▶ [Work item] In the data below, repeat the part that opens with the line containing "At what (x,y)" and closes with the line containing "Looking at the", substituting "screen image" for "screenshot" and changing nothing else. Leave the pictures out of your answer.

▶ [Data for this exercise]
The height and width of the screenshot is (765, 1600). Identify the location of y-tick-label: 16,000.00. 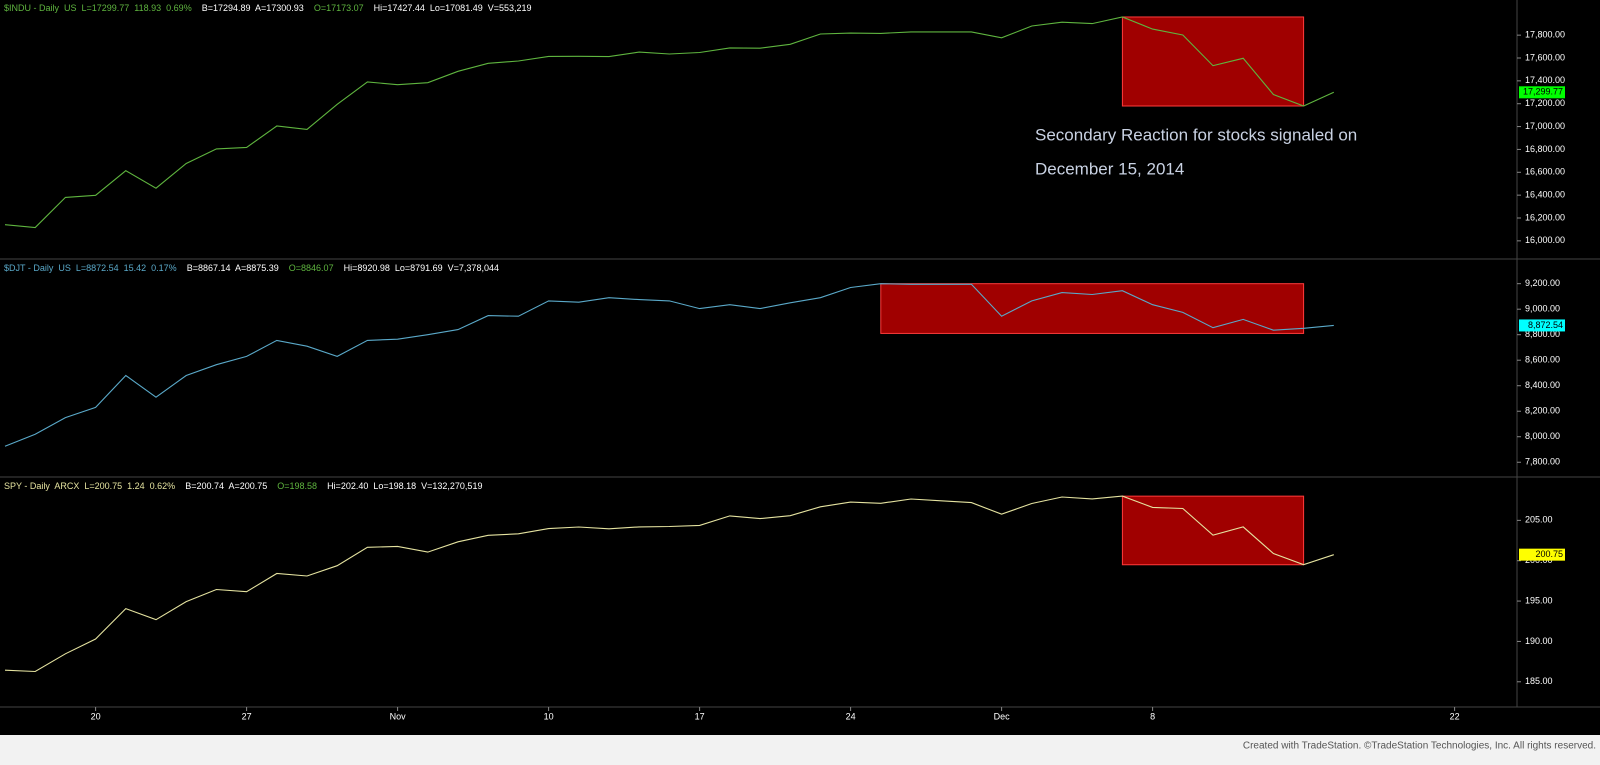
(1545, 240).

--

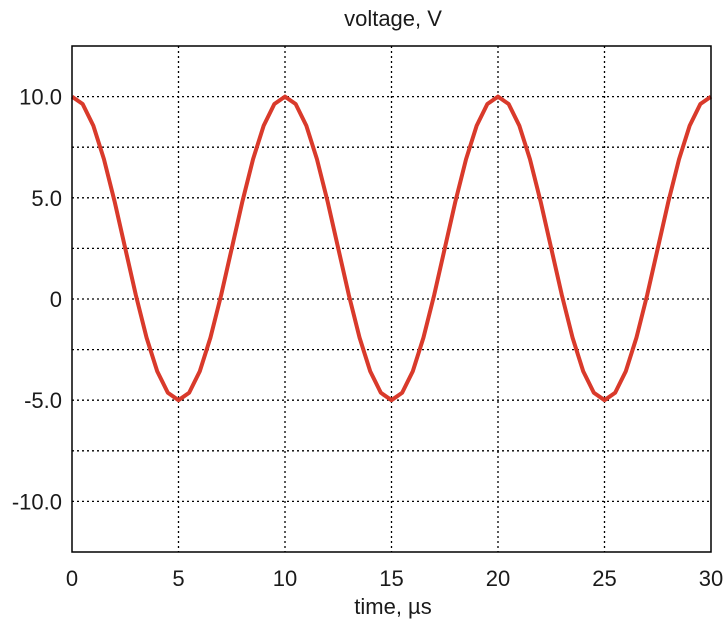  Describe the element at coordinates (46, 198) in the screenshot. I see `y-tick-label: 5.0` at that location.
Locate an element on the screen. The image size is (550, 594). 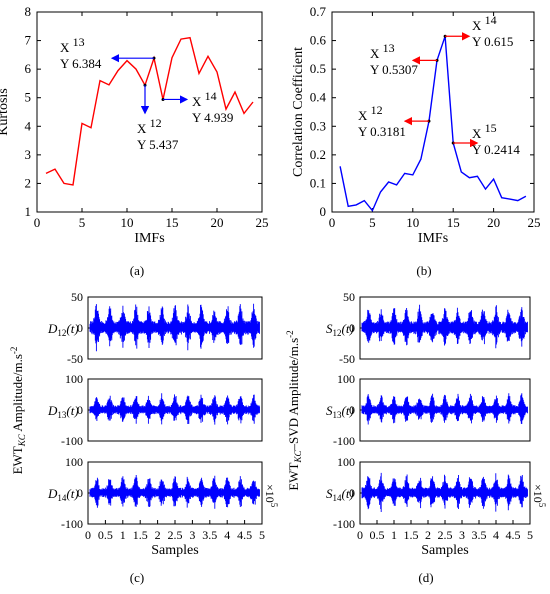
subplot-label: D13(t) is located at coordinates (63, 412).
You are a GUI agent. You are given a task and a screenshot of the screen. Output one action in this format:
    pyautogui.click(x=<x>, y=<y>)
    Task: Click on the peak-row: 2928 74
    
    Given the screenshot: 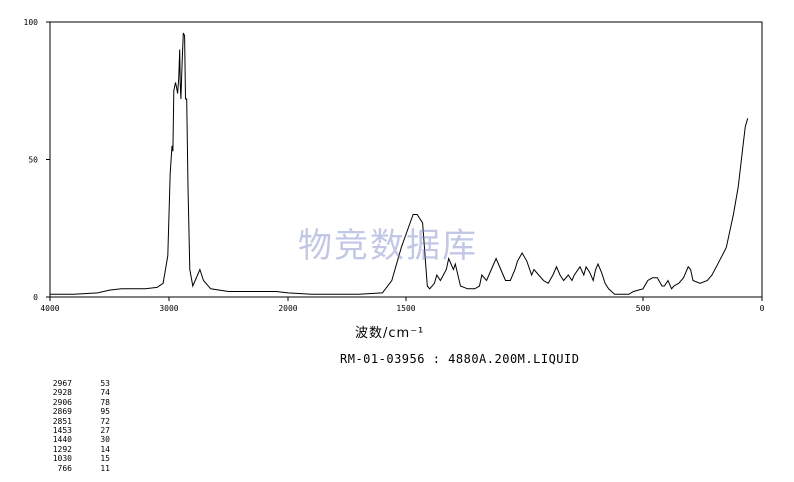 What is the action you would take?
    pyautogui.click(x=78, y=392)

--

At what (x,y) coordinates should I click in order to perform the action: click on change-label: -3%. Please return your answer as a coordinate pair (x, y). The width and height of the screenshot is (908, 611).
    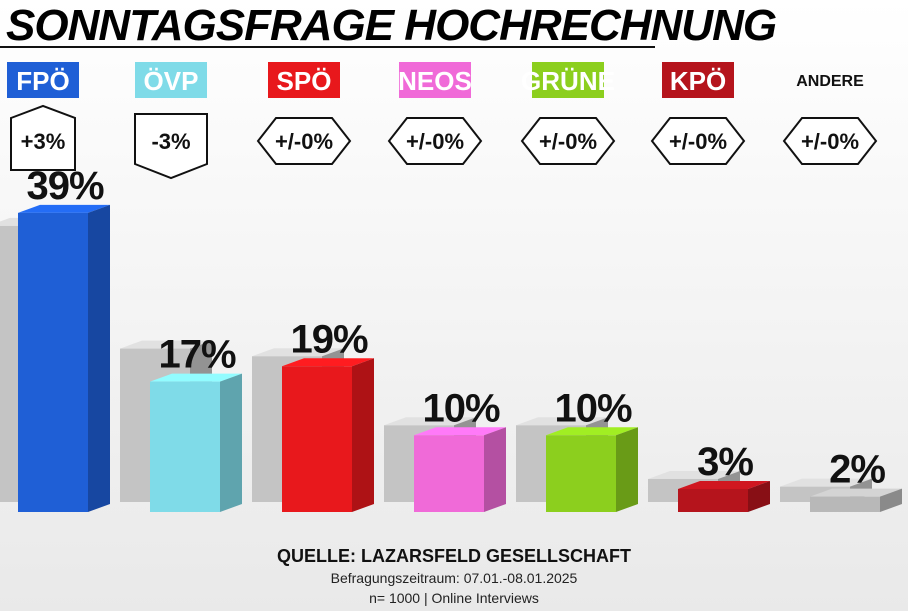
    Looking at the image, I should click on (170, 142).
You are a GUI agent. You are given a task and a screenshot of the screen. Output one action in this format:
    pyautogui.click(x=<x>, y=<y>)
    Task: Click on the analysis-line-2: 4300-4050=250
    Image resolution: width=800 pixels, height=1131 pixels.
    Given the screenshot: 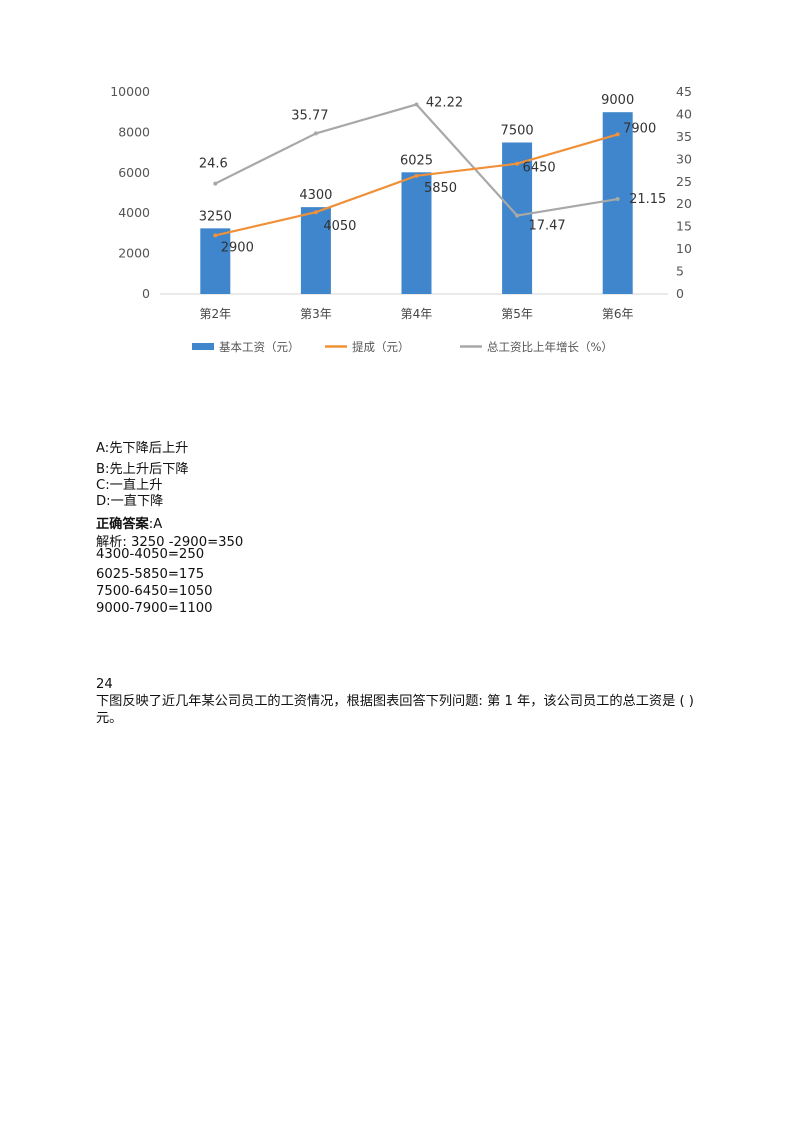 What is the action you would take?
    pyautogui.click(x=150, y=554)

▶ [Answer for the task]
At what (x,y) coordinates should I click in order to perform the action: click on change-label: -3%. Please return your answer as a coordinate pair (x, y). The width and height of the screen image is (908, 611).
    Looking at the image, I should click on (170, 142).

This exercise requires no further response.